[What to produce] Retype the records below exactly as they stand, omitting the pictures.

Stored data:
BEGIN
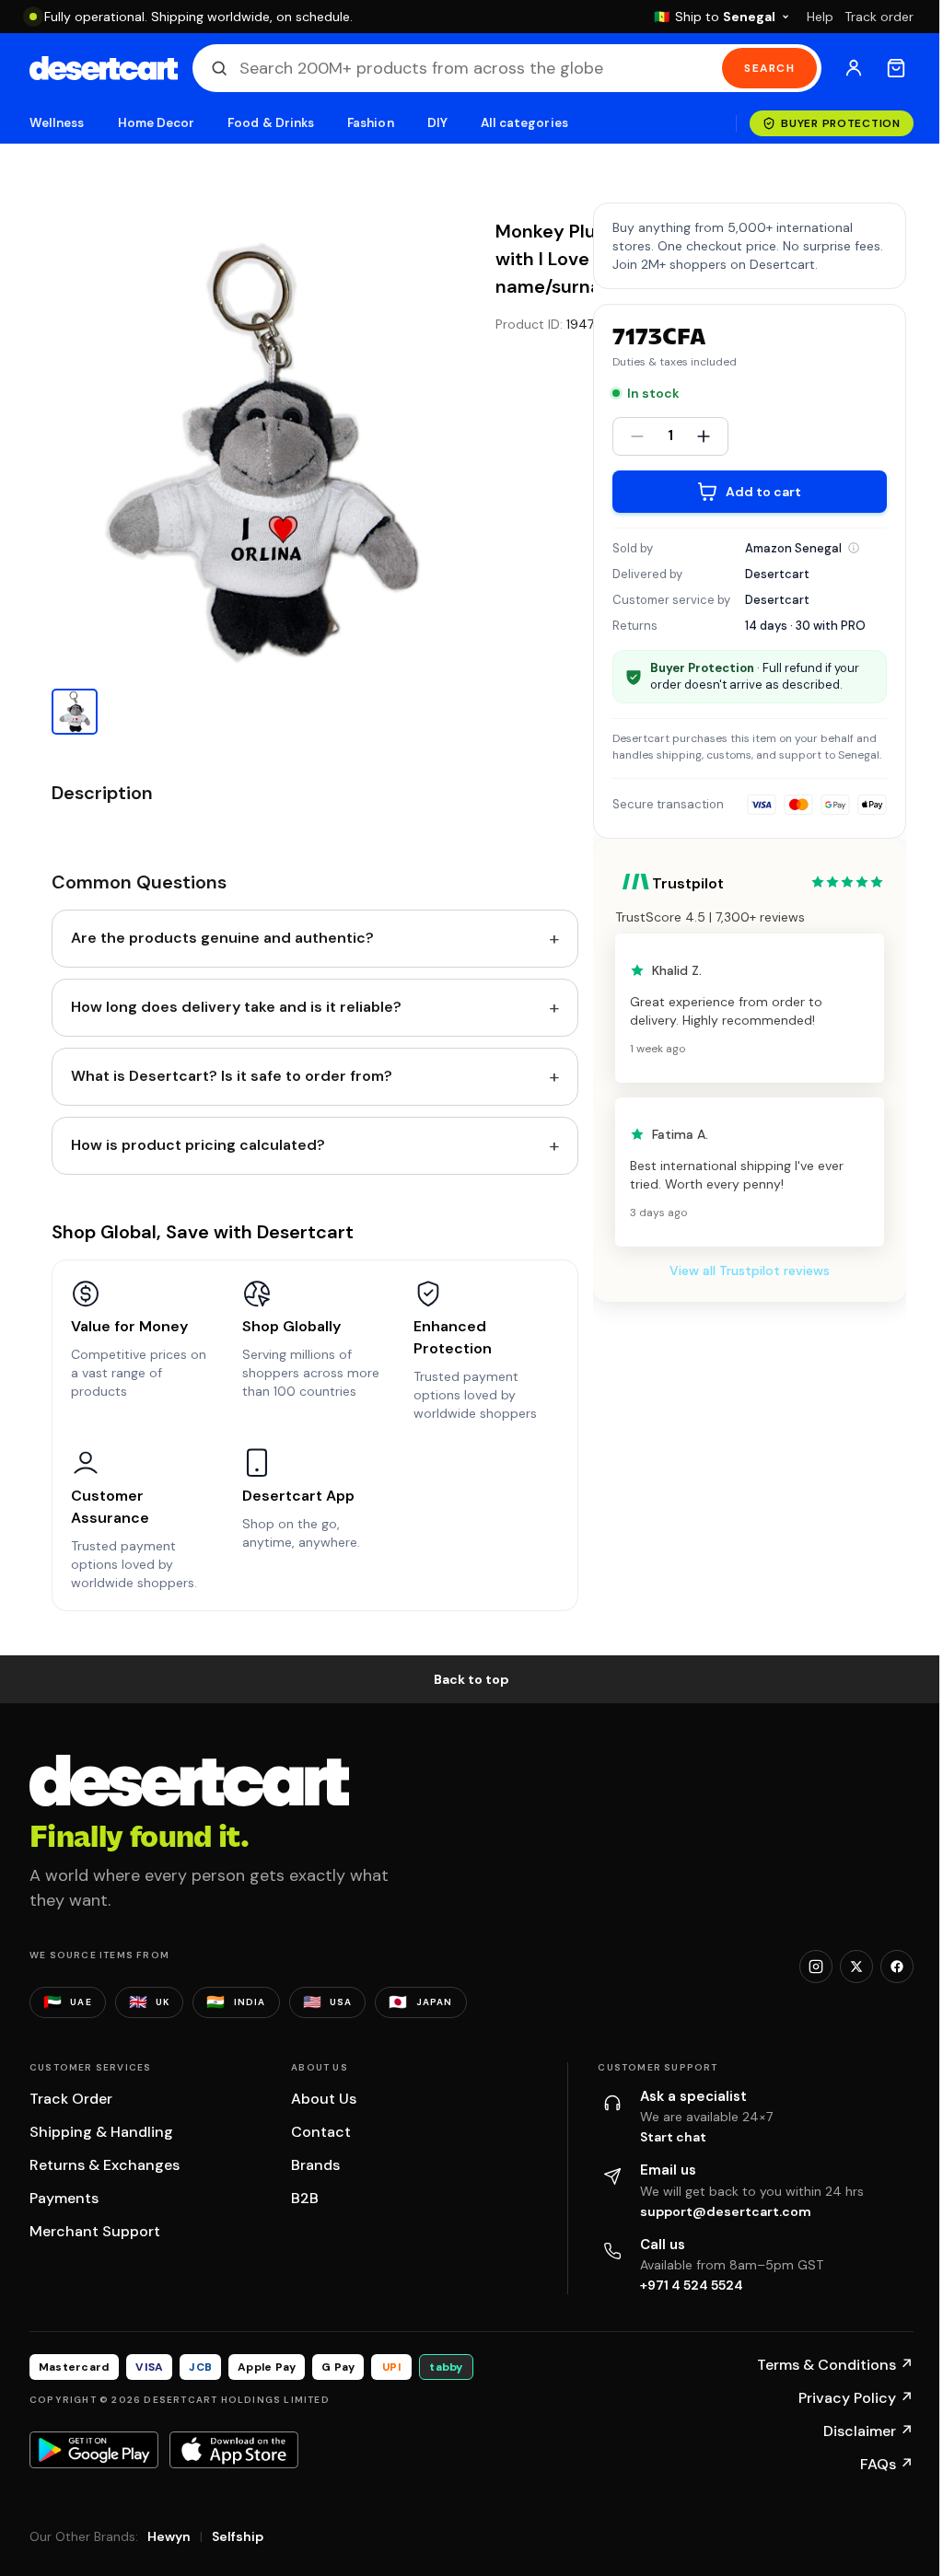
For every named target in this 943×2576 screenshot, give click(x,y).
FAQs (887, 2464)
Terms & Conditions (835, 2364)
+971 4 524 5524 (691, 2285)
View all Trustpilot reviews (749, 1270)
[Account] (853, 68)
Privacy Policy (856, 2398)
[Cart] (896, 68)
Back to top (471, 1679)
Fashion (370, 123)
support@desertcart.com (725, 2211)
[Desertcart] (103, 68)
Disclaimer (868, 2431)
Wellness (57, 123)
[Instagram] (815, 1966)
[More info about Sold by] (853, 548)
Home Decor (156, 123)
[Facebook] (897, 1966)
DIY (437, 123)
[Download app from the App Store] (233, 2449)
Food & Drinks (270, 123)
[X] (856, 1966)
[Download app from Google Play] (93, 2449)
END
[Exercise solution]
For every named target in this 943×2576 screenshot, give click(x,y).
FAQs (887, 2464)
Terms & Conditions (835, 2364)
+971 4 524 5524 (691, 2285)
View all Trustpilot reviews (749, 1270)
[Account] (853, 68)
Privacy Policy (856, 2398)
[Cart] (896, 68)
Back to top (471, 1679)
Fashion (370, 123)
support@desertcart.com (725, 2211)
[Desertcart] (103, 68)
Disclaimer (868, 2431)
Wellness (57, 123)
[Instagram] (815, 1966)
[More info about Sold by] (853, 548)
Home Decor (156, 123)
[Facebook] (897, 1966)
DIY (437, 123)
[Download app from the App Store] (233, 2449)
Food & Drinks (270, 123)
[X] (856, 1966)
[Download app from Google Play] (93, 2449)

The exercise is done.